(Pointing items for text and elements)
::::::::::

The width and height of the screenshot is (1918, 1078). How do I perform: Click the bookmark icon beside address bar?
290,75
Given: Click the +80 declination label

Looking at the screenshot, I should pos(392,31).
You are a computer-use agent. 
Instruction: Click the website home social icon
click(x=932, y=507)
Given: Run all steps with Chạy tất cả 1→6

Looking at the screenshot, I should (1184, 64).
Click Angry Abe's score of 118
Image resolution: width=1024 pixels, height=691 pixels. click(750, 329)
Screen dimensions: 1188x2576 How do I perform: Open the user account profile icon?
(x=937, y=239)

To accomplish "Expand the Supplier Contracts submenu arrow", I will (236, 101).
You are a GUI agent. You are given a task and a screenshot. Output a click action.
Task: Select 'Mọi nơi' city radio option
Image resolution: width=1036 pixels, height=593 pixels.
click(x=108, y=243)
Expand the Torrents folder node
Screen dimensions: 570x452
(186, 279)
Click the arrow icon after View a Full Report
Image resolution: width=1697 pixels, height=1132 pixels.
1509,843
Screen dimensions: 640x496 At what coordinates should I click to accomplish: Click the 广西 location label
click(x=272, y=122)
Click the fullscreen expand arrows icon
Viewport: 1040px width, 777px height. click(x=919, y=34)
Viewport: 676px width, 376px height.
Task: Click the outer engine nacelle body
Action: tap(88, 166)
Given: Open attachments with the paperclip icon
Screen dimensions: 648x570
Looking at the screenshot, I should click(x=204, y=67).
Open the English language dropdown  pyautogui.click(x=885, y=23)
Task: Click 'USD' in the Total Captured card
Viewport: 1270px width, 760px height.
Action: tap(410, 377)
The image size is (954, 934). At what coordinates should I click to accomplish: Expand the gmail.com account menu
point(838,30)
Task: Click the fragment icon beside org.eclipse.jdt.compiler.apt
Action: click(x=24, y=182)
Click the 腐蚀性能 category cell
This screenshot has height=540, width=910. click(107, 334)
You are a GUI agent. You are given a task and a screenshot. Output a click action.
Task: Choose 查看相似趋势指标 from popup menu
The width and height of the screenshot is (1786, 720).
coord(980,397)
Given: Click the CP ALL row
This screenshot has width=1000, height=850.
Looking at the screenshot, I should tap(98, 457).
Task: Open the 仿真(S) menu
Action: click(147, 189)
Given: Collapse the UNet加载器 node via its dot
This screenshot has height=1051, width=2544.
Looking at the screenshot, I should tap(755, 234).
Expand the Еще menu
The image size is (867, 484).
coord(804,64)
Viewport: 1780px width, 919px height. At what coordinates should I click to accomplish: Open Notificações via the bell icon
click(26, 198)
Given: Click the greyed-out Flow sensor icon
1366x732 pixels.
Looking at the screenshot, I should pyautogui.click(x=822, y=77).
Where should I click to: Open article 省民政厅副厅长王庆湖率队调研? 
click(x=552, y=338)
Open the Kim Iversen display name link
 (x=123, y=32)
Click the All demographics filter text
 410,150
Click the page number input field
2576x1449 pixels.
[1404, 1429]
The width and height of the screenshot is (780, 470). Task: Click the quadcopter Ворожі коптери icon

::::::::::

* _THE PROBLEM_: Rewrite all the items above, changing every "At what coordinates should I click to accomplish" to "Where should I click to accomplish" and keeping everything else the same.

* _PROBLEM SOLUTION_:
The width and height of the screenshot is (1918, 1078). How do I perform: Click the bookmark icon beside address bar?
290,75
Given: Click the +80 declination label

Looking at the screenshot, I should pos(392,31).
You are a computer-use agent. 
Instruction: Click the website home social icon
click(x=932, y=507)
Given: Run all steps with Chạy tất cả 1→6

Looking at the screenshot, I should (1184, 64).
Click Angry Abe's score of 118
Image resolution: width=1024 pixels, height=691 pixels. click(750, 329)
Screen dimensions: 1188x2576 How do I perform: Open the user account profile icon?
(x=937, y=239)

To accomplish "Expand the Supplier Contracts submenu arrow", I will (236, 101).
You are a GUI agent. You are given a task and a screenshot. Output a click action.
Task: Select 'Mọi nơi' city radio option
Image resolution: width=1036 pixels, height=593 pixels.
click(x=108, y=243)
Expand the Torrents folder node
Screen dimensions: 570x452
(186, 279)
Click the arrow icon after View a Full Report
Image resolution: width=1697 pixels, height=1132 pixels.
1509,843
Screen dimensions: 640x496 Where should I click to accomplish: Click the 广西 location label
click(x=272, y=122)
Click the fullscreen expand arrows icon
Viewport: 1040px width, 777px height. click(x=919, y=34)
Viewport: 676px width, 376px height.
Task: Click the outer engine nacelle body
Action: tap(88, 166)
Given: Open attachments with the paperclip icon
Screen dimensions: 648x570
Looking at the screenshot, I should click(x=204, y=67).
Open the English language dropdown  pyautogui.click(x=885, y=23)
Task: Click 'USD' in the Total Captured card
Viewport: 1270px width, 760px height.
Action: tap(410, 377)
The image size is (954, 934). Where should I click to accomplish: Expand the gmail.com account menu
point(838,30)
Task: Click the fragment icon beside org.eclipse.jdt.compiler.apt
Action: click(x=24, y=182)
Click the 腐蚀性能 category cell
This screenshot has height=540, width=910. click(107, 334)
You are a GUI agent. You are given a task and a screenshot. Output a click action.
Task: Choose 查看相似趋势指标 from popup menu
The width and height of the screenshot is (1786, 720).
coord(980,397)
Given: Click the CP ALL row
This screenshot has width=1000, height=850.
Looking at the screenshot, I should tap(98, 457).
Task: Open the 仿真(S) menu
Action: click(147, 189)
Given: Collapse the UNet加载器 node via its dot
This screenshot has height=1051, width=2544.
Looking at the screenshot, I should tap(755, 234).
Expand the Еще menu
The image size is (867, 484).
coord(804,64)
Viewport: 1780px width, 919px height. Where should I click to accomplish: Open Notificações via the bell icon
click(26, 198)
Given: Click the greyed-out Flow sensor icon
1366x732 pixels.
Looking at the screenshot, I should pyautogui.click(x=822, y=77).
Where should I click to: Open article 省民政厅副厅长王庆湖率队调研? 
click(x=552, y=338)
Open the Kim Iversen display name link
 (x=123, y=32)
Click the All demographics filter text
 410,150
Click the page number input field
2576x1449 pixels.
[1404, 1429]
The width and height of the screenshot is (780, 470). Task: Click the quadcopter Ворожі коптери icon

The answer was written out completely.